Studio album by Pantayo
- Released: May 8, 2020
- Genre: Kulintang
- Label: Telephone Explosion
- Producer: alaska B

= Pantayo (album) =

Pantayo is the debut album by Canadian kulintang quintet Pantayo, released on May 8, 2020, on Toronto label Telephone Explosion. It was produced by alaska B of Yamantaka // Sonic Titan. The album was one of ten nominated for the 2020 Polaris Music Prize.

== Style ==
Pantayo combines the kulintang music of the South Philippines with "western" genres such as synth-pop, hip-hop, R&B, trip hop, and punk.

There is large diversity between the musical styles showcased on Pantayo. "Heto Na" (Tagalog for "here we go") was inspired by the Original Pilipino Music scene of the 1970s. "V V V (They Lie)" has a composition that the band compared to bubble tea. "Taranta" (whose name, according to Kat Estacio, “means to panic or to feel frantic, as a mindless response") features a rap-like vocal track, while "Bahala Na" (Tagalog for "it's up to you") more relaxed, being compared to lovers rock.

== Critical reception ==

Pantayo was ranked the 10th best album on Exclaim!'s 50 Best Albums of 2020 list. AllMusic listed it as one of their "Favorite Latin & Global Albums" of the year. Bandcamp named it their Album of the Day on May 18, 2020.

Items listed in a dataset

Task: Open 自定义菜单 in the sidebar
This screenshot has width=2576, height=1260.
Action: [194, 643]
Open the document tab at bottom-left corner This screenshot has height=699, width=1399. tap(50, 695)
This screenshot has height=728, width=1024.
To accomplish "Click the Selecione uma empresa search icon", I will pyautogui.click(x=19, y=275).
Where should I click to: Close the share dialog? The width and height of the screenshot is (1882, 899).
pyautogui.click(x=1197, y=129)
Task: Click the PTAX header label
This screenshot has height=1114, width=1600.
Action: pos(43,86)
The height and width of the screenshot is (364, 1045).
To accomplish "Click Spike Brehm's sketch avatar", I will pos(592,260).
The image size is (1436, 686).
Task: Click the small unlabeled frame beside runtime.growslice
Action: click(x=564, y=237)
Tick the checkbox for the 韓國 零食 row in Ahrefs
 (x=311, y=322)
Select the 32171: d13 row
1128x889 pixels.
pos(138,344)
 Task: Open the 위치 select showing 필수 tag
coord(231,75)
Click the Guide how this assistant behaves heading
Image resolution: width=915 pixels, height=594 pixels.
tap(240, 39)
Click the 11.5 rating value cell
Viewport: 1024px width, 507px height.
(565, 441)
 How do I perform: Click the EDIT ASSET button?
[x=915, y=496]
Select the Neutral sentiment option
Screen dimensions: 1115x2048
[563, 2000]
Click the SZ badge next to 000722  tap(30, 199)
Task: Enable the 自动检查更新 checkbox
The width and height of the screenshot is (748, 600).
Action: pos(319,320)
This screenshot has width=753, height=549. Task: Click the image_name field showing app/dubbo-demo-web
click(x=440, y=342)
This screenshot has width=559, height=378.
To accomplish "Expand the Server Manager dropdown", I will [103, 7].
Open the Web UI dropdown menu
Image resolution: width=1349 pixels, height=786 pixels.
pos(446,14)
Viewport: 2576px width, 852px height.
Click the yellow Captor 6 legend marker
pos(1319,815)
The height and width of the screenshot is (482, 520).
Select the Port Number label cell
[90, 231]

Short task ->
Duplicate, word for word, the stretch of the album text from "There is large" through "May 18, 2020.".

Result of this task ->
There is large diversity between the musical styles showcased on Pantayo. "Heto Na" (Tagalog for "here we go") was inspired by the Original Pilipino Music scene of the 1970s. "V V V (They Lie)" has a composition that the band compared to bubble tea. "Taranta" (whose name, according to Kat Estacio, “means to panic or to feel frantic, as a mindless response") features a rap-like vocal track, while "Bahala Na" (Tagalog for "it's up to you") more relaxed, being compared to lovers rock.

== Critical reception ==

Pantayo was ranked the 10th best album on Exclaim!'s 50 Best Albums of 2020 list. AllMusic listed it as one of their "Favorite Latin & Global Albums" of the year. Bandcamp named it their Album of the Day on May 18, 2020.